You will love these Chocolate Almond and Cranberry Clusters! Rich dark decadent chocolate that is perfectly complimented by crunchy almonds, cranberries and a sprinkle of sea salt.
These chocolate clusters are very easy to make but most importantly taste soo good! If you are looking for an easy homemade foodie gift for the festive season then these might be just what you are looking for!
Note these chocolate almond and cranberry clusters were first published on Love Food Nourish in December 2017, I have updated the photos and amended the recipe slightly.
These homemade chocolate almond clusters are decadent, rich and chocolatey. The sweet, tangy flavour of the cranberries pairs nicely with dark bittersweet chocolate.
These are so easy to make you can’t go wrong – simply melt chocolate, mix in the rest of the ingredients, place the clusters on a tray and put in the fridge to set! How easy is that!
There have been many media headlines in recent years screaming out that chocolate is good for us, leaving us slightly confused about whether it is now suddenly ok to eat our favourite chocolate without feeling guilty. The reality is that it is mainly dark chocolate that is full of antioxidants and the less milk, refined sugar, additives or other nasties the better!
I don’t like the whole “guilt mentality” that can come from it being drummed into us that treats are bad. I believe this mentality can contribute to eating disorders, weight issues and can contribute to us using food as an emotional escape.

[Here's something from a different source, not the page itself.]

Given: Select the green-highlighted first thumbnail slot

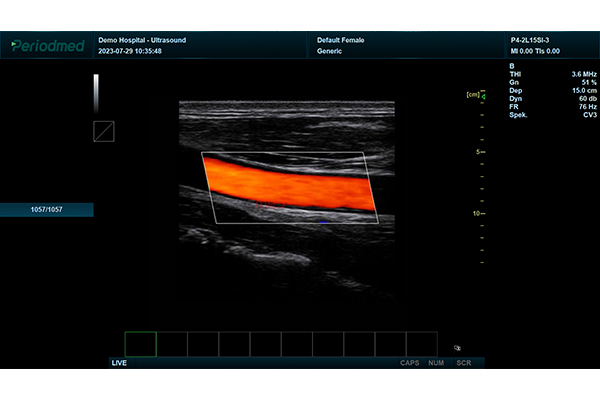Looking at the screenshot, I should coord(141,344).
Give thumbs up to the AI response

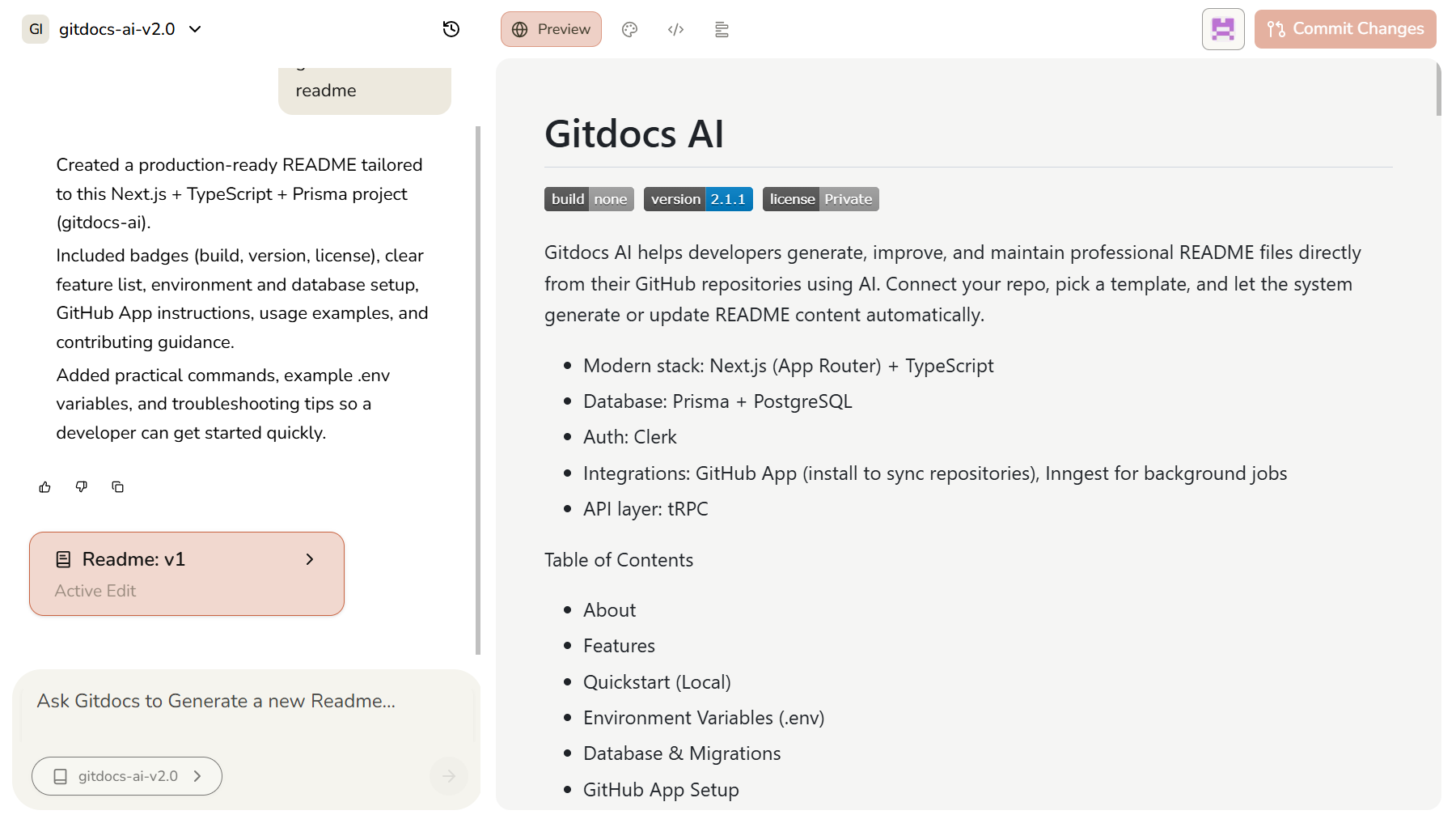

But one thing you can do is choose the quality of your treats! Making your own homemade treats makes this easier as you can monitor the quality of the ingredients that goes into your food. It is best to choose a good quality organic chocolate and to look for a chocolate that is 75 % cocoa or more – the higher the cocoa the higher the antioxidants. The conventional cocoa trees that are not organic are often heavily sprayed with pesticides.
Everything in moderation and dark chocolate definitely falls into this category. It is full of antioxidants that do have health benefits but it still doesn’t mean we should eat truckloads of the stuff. Too much dark chocolate (particularly before bed) can easily cause some people to feel wired, jittery and have trouble sleeping.
I unfortunately am one of those annoying sensitive types, but hey I still love it! So for me dark chocolate has to be consumed in small amounts and definitely not within and hour or two of bedtime.
The added sea salt tops off these chocolate almond clusters perfectly. Sea salt and chocolate have been very popular in recent years and for very good reason, they taste amazing together! For years we didn’t add salt to chocolate and now I think many of us are wondering why….. I love it! But if you are not a fan of salty and sweet then you can easily omit the sea salt and just go for chocolatey and sweet instead.
For other gluten free and refined sugar free Christmas treats you may like:
If you are looking for other gluten free dishes to add to your Christmas table you might like to try:
If you are in the Southern Hemisphere (like me) and Christmas is a Summer affair you may also like:
Beetroot & Avocado Quinoa Salad with Spiced Walnuts & Mint
I hope you enjoy this recipe, please let me know how you got on in the comments below, I love hearing from you!
Have a lovely week!
This recipe has been amended since it was first published in December 2017.
Delicious dark chocolate clusters with almonds, cranberries and sea salt
10 minPrep Time
30 minCook Time
40 minTotal Time
- 100 gm/3.5 oz dark chocolate, roughly chopped - I used one that was 85% cocoa.
- 2.5 tspn coconut oil
- 2 Tbspn maple syrup
- 1/2 tspn vanilla essence
- 1 cup almonds, raw or unsalted and roasted
- 3/4 cup dried cranberries*
- 1/2 to 1 tsp of coarse sea salt
- In a medium saucepan bring 1 inch of water to the boil. Reduce to a simmer then place a heatproof glass or metal bowl over the top of the saucepan.
- Add the chocolate and coconut oil into the bowl, stirring constantly until it is all slowly melted.
- Add in the maple syrup and vanilla essence. Stir until all combined. Remove chocolate from the heat and let cool for 10 minutes. It should slightly thicken during this time.
- Stir the almonds and dried cranberries into the chocolate. Line a baking tray with parchment/baking paper. Spoon mounds onto the prepared baking tray. Sprinkle with sea salt as desired.
- Place in the refrigerator for 30 minutes until set.
- Store in an airtight container in the fridge for up to 1 week.
If you are concerned about the added sugar in dried cranberries you can buy them sweetened with apple juice at most whole foods stores.